#' @title Run a set of Latent Dirichlet Allocation models
#'
#' @description For a given dataset consisting of counts of words across
#' multiple documents in a corpus, conduct multiple Latent Dirichlet
#' Allocation (LDA) models (using the Variational Expectation
#' Maximization (VEM) algorithm; Blei \emph{et al.} 2003) to account for [1]

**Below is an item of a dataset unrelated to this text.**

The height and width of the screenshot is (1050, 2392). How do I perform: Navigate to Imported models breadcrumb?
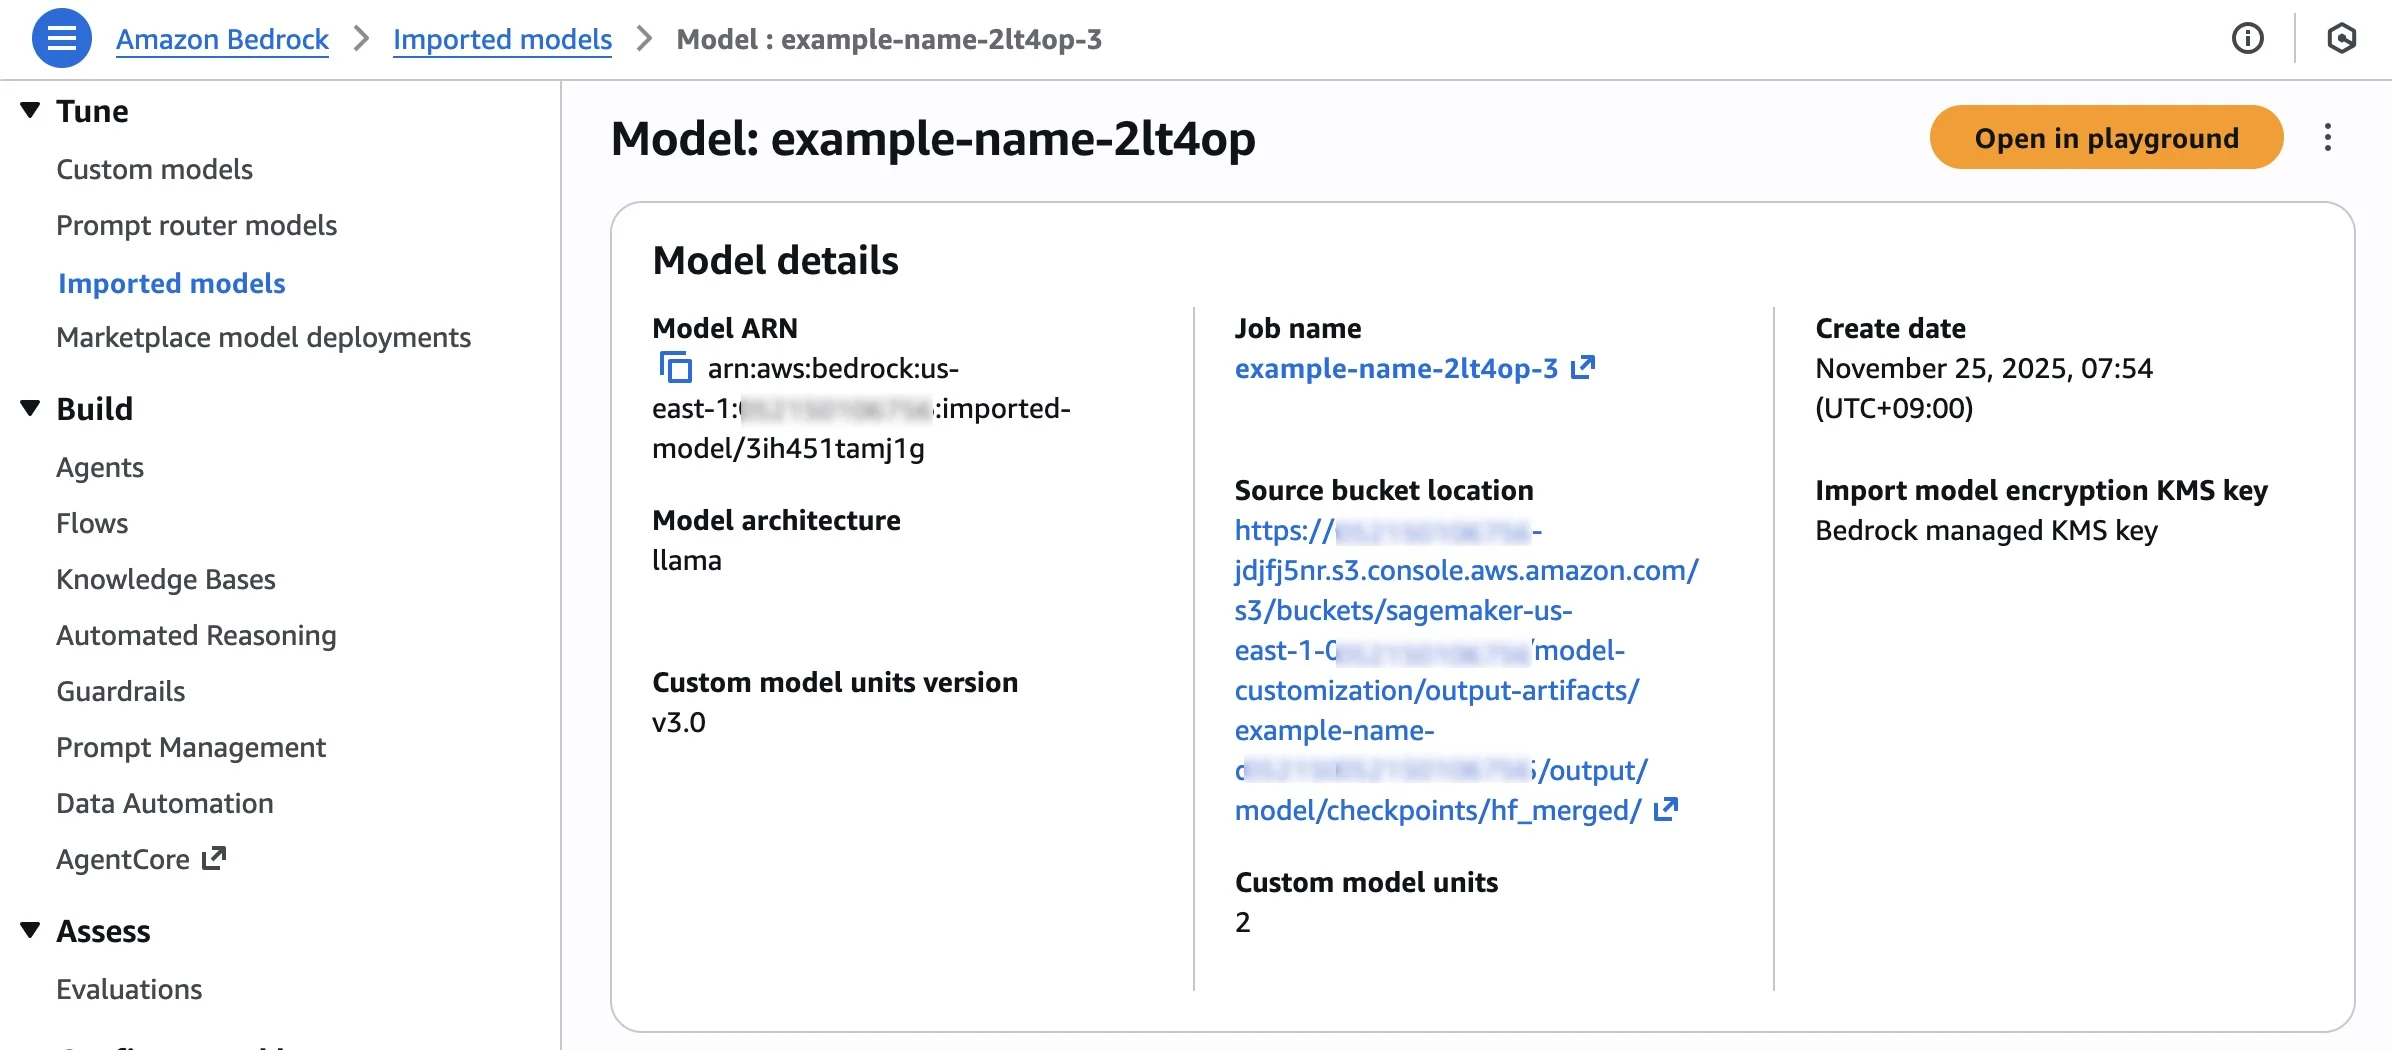tap(502, 39)
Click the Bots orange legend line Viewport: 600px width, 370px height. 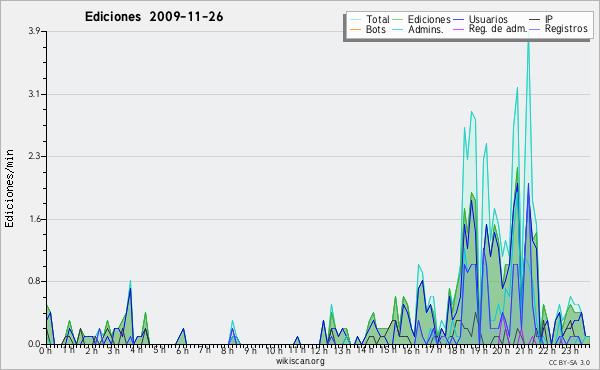tap(355, 29)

#' uncertainty in the number of latent topics and [2] the impact of initial
#' values in the estimation procedure. \cr \cr
#' \code{LDA_set} is a list wrapper of \code{\link[topicmodels]{LDA}}
#' in the \code{topicmodels} package (Grun and Hornik 2011). \cr \cr
#' \code{check_LDA_set_inputs} checks that all of the inputs
#' are proper for \code{LDA_set} (that the table of observations is
#' conformable to a matrix of integers, the number of topics is an integer,
#' the number of seeds is an integer and the controls list is proper).
#'
#' @param document_term_table Table of observation count data (rows:
#' documents, columns: terms. May be a class \code{matrix} or
#' \code{data.frame} but must be conformable to a matrix of integers,
#' as verified by \code{\link{check_document_term_table}}.
#'
#' @param topics Vector of the number of topics to evaluate for each model.
#' Must be conformable to \code{integer} values.
#'
#' @param nseeds Number of seeds (replicate starts) to use for each
#' value of \code{topics}. Must be conformable to \code{integer} value.
#'
#' @param control A \code{list} of parameters to control the running and
#' selecting of LDA models. Values not input assume default values set
#' by \code{\link{LDA_set_control}}. Values for running the LDAs replace
#' defaults in (\code{LDAcontol}, see \code{\link[topicmodels]{LDA}} (but if
#' \code{seed} is given, it will be overwritten; use \code{iseed} instead).
#'
#' @return
#' \code{LDA_set}: \code{list} (class: \code{LDA_set}) of LDA models
#' (class: \code{LDA_VEM}).
#' \code{check_LDA_set_inputs}: an error message is thrown if any input is
#' improper, otherwise \code{NULL}.
#'
#' @references
#' Blei, D. M., A. Y. Ng, and M. I. Jordan. 2003. Latent Dirichlet
#' Allocation. \emph{Journal of Machine Learning Research}
#' \strong{3}:993-1022.
#' \href{http://jmlr.csail.mit.edu/papers/v3/blei03a.html}{link}.
#'
#' Grun B. and K. Hornik. 2011. topicmodels: An R Package for Fitting Topic
#' Models. \emph{Journal of Statistical Software} \strong{40}:13.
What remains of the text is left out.